ENUNCIADO A: Segundo o texto sobre Anayde Beiriz, quais eram as profissões dela?

FONTE:
--

A poesia me abraça com asas de inspiração. Palavras se erguem de lá onde guardei os sonhos, desfazendo mantas do tempo que se desdobram. Cintilam. A poesia me convoca, roçar de asas. Asas de poesia. Me conduz em seus vôos, até o alto, nas rotas mágicas por onde os pássaros costumam voar. A poesia é a insubstituível companheira que caminha comigo.
ARABESQUE
14.4.12
Anayde Beiriz, paraíba masculina – Porque João Dantas matou João Pessoa
Anayde Beiriz escandalizou a sociedade retrógrada da Paraíba nos anos 30. Sensual e libertária, ela era publicamente a favor da autonomia feminina.
Revendo a história da década de 30 sob uma faceta diferente daquela vivida por Olga Benário, vamos contar esta semana a história de Anayde Beiriz, cuja paixão serviu também como estopim para a Revolução de 30, na Paraíba. Poetisa e professora, ela escandalizou a sociedade retrógrada da Paraíba com o seu vanguardismo: usava pintura, cabelos curtos, saía às ruas sozinha, fumava, não queria casar nem ter filhos, escrevia versos que causavam impacto na intelectualidade paraibana e escrevia para os jornais.

--

DADOS DE ENTRADA:
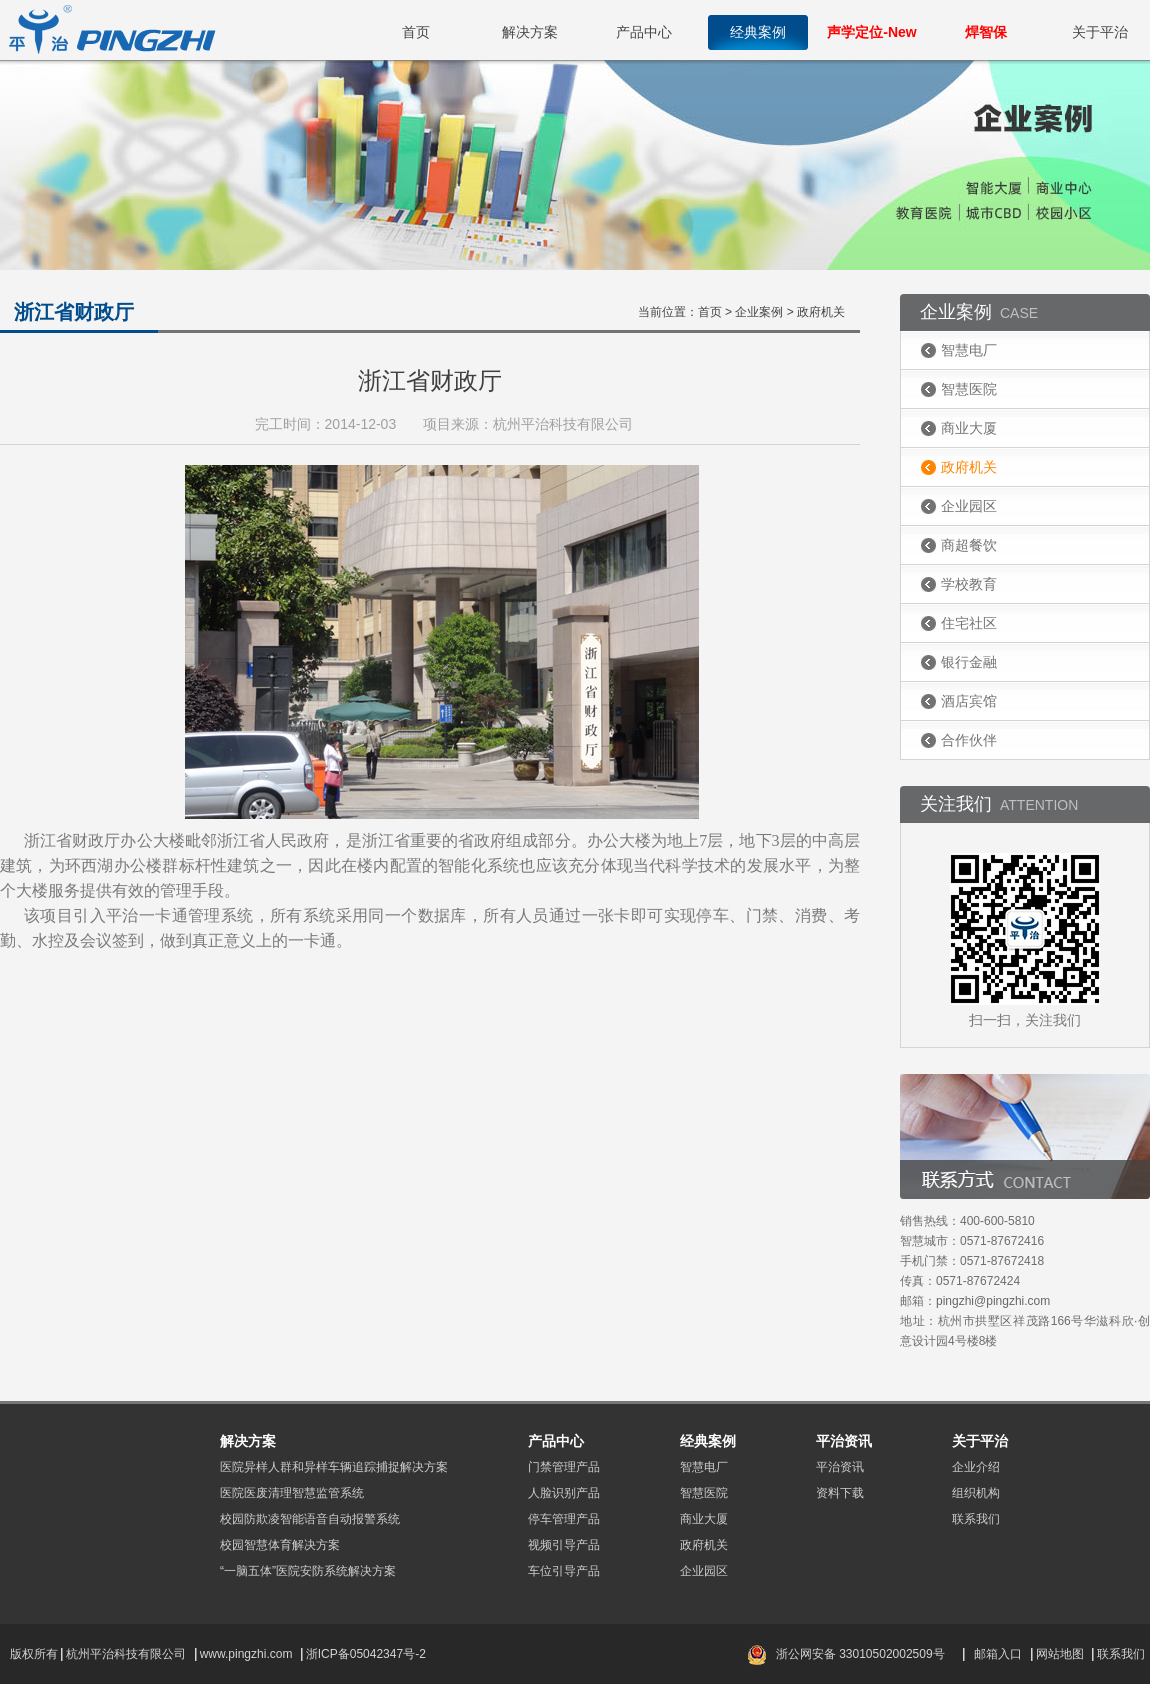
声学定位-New (871, 32)
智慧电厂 (969, 350)
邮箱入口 (998, 1654)
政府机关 (969, 467)
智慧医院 (969, 389)
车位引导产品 (564, 1571)
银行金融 (969, 662)
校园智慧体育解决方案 (280, 1545)
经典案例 (758, 32)
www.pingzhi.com (248, 1654)
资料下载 (840, 1493)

--

ENUNCIADO B: Transcreva sem alterações as linhas da listagem, começando pela linha que contém "政府机关 (969, 467)" e seguindo até o final da listagem, ambas as extremidades incluídas.

RESPOSTA COMPLETA A: Ela era poetisa e professora.

RESPOSTA COMPLETA B:
政府机关 (969, 467)
智慧医院 (969, 389)
车位引导产品 (564, 1571)
银行金融 (969, 662)
校园智慧体育解决方案 (280, 1545)
经典案例 (758, 32)
www.pingzhi.com (248, 1654)
资料下载 (840, 1493)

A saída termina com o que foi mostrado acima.